Analysts at Morgan Stanley and Credit Suisse are on the same page in their bearish stances on Ford (F) - Get Report , as both firms now have sell-equivalent ratings on its shares. However, they differ a bit on "big 3" automaking peer General Motors (GM) - Get Report , as Morgan Stanley resumed coverage with an Underweight while Credit Suisse analyst Dan Galves said he prefers GM to Ford and sees it outperforming.
SELL FORD: Credit Suisse analyst Dan Galves downgraded Ford to Underperform, the firm's equivalent of a "Sell" rating, from Neutral. U.S. auto volumes appear to have peaked, the analyst stated. Many investors agree with that assessment, and either expect volumes to be flat going forward, causing automakers' margins to drop, or predict that volumes will decline, Galves reported. Given investors' current outlook and the sector's position, it's not a good time to own auto stocks, Galves warned. The analyst added that he expects Ford's North American earnings before interest and taxes to come in below its guidance, and he set a $13 price target on the shares.
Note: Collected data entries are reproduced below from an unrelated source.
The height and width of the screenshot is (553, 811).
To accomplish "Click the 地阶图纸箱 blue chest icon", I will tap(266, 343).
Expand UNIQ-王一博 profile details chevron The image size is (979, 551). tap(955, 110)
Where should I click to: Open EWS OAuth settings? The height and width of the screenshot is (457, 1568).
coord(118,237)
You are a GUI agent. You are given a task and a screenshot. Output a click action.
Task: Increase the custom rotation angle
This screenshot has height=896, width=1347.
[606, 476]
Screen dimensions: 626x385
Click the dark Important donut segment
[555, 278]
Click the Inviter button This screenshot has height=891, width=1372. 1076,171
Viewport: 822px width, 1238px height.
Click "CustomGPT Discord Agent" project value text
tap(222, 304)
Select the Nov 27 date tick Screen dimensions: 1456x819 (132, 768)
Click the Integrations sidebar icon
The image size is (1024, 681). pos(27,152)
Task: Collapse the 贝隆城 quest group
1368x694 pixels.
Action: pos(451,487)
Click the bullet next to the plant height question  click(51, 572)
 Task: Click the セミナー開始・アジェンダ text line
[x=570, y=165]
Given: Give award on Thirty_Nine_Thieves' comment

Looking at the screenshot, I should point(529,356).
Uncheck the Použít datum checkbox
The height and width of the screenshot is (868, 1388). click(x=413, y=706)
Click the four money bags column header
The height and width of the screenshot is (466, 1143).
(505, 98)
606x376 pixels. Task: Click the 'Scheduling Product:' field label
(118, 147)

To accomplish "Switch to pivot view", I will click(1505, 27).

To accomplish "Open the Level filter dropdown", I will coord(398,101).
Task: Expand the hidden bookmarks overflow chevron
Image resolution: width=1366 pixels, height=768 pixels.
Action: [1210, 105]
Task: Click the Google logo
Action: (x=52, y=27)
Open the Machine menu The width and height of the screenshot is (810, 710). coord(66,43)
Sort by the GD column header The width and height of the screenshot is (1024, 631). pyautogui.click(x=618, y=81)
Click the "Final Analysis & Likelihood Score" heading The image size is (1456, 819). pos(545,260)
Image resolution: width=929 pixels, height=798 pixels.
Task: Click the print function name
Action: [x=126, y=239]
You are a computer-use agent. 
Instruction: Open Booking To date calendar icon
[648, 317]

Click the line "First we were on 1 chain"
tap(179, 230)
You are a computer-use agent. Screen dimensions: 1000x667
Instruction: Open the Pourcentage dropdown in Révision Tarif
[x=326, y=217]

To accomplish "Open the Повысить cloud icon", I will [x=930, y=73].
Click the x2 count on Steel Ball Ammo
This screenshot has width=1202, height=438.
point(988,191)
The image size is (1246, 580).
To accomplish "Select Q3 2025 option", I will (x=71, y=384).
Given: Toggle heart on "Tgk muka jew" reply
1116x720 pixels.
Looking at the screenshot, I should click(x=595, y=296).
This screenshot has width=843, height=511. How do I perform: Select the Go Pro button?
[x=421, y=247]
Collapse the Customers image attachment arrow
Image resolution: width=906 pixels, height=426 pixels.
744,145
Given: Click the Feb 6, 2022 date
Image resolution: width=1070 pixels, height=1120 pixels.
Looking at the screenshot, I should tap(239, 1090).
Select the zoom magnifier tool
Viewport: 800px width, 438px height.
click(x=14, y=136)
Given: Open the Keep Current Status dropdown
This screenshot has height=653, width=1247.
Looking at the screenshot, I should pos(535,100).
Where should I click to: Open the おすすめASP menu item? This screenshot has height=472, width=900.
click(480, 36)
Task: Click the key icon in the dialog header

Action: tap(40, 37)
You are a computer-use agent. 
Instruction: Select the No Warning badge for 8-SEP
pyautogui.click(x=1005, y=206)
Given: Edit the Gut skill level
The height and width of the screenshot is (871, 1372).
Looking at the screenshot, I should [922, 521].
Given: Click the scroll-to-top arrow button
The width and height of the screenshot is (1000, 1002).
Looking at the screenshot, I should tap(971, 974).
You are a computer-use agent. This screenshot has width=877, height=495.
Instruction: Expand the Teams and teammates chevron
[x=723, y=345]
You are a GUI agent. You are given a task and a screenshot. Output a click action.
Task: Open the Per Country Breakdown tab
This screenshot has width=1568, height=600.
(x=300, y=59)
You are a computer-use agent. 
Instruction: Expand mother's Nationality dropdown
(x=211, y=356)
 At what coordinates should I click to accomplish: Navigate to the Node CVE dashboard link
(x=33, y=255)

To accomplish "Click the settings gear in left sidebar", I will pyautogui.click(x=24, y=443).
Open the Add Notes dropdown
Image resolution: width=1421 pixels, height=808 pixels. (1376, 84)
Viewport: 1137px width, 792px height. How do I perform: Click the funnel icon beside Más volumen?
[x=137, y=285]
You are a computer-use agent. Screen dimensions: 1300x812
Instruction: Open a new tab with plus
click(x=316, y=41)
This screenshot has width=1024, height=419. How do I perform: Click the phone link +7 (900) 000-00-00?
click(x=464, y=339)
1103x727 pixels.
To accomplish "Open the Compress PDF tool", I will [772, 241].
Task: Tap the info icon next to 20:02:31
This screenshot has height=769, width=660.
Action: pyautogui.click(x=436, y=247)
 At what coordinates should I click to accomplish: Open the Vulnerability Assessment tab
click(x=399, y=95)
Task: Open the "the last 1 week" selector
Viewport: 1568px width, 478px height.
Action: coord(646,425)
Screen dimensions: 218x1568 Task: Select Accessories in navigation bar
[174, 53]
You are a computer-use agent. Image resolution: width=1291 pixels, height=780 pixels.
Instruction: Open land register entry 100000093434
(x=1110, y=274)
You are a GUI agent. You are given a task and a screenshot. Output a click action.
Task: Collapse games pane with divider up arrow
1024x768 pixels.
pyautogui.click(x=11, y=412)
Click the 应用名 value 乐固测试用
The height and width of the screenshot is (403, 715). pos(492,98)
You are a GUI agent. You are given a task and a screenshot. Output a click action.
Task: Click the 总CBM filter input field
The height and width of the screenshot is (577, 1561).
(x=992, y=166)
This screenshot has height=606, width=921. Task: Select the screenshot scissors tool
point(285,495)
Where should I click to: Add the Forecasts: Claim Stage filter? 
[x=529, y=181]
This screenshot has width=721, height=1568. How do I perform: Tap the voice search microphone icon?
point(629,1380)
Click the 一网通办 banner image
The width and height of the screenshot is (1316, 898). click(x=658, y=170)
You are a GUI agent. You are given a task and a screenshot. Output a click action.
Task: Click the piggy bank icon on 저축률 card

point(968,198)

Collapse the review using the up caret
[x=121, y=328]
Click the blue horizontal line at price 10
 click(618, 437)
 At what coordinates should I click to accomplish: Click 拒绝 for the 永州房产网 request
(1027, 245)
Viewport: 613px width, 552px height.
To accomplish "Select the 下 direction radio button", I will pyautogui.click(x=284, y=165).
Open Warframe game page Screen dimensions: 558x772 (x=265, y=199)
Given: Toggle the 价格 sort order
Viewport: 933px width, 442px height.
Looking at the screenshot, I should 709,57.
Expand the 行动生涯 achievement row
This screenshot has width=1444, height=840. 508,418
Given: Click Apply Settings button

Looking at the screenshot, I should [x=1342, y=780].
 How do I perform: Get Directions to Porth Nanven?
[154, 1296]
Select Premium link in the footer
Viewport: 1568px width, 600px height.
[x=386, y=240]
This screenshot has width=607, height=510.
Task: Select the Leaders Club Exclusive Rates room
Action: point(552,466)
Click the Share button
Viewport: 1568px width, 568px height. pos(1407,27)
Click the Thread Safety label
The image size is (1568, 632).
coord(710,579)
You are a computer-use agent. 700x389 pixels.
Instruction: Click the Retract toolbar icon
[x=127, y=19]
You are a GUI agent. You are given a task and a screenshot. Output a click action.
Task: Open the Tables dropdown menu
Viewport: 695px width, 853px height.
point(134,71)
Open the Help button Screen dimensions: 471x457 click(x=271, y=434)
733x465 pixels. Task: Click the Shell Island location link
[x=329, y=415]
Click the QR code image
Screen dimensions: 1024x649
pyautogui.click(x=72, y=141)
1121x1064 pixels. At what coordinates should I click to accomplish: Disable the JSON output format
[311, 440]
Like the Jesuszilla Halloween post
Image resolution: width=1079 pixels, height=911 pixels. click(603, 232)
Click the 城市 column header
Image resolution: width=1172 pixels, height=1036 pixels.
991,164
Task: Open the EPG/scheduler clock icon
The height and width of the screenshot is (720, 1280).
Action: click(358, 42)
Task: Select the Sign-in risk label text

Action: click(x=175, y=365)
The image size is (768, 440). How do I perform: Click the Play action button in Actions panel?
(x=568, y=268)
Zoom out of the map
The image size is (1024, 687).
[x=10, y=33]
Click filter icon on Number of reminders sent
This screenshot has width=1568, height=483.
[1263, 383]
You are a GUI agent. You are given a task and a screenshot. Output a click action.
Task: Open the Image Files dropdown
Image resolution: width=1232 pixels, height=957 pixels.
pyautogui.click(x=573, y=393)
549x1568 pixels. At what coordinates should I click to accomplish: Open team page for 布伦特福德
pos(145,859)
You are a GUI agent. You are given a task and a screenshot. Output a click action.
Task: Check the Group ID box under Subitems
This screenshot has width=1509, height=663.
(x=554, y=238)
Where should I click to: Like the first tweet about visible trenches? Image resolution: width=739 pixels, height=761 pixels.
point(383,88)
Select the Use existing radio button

Meanwhile, Morgan Stanley analyst Adam Jonas lowered Ford's price target to $12 from $15 due to rising cyclical risks. The analyst said a majority of Ford's profits are from North America, which presents negative earnings risk. The dependency on the U.S. economic cycle is significant and a downturn could bring margins below 0% for Ford and all U.S. OEMs, said Jonas. The analyst, who rates Ford an Underweight, acknowledges that Ford shares may appear cheap, but consensus estimates are too high and he does not believe earnings are sustainable at this point in the global auto cycle.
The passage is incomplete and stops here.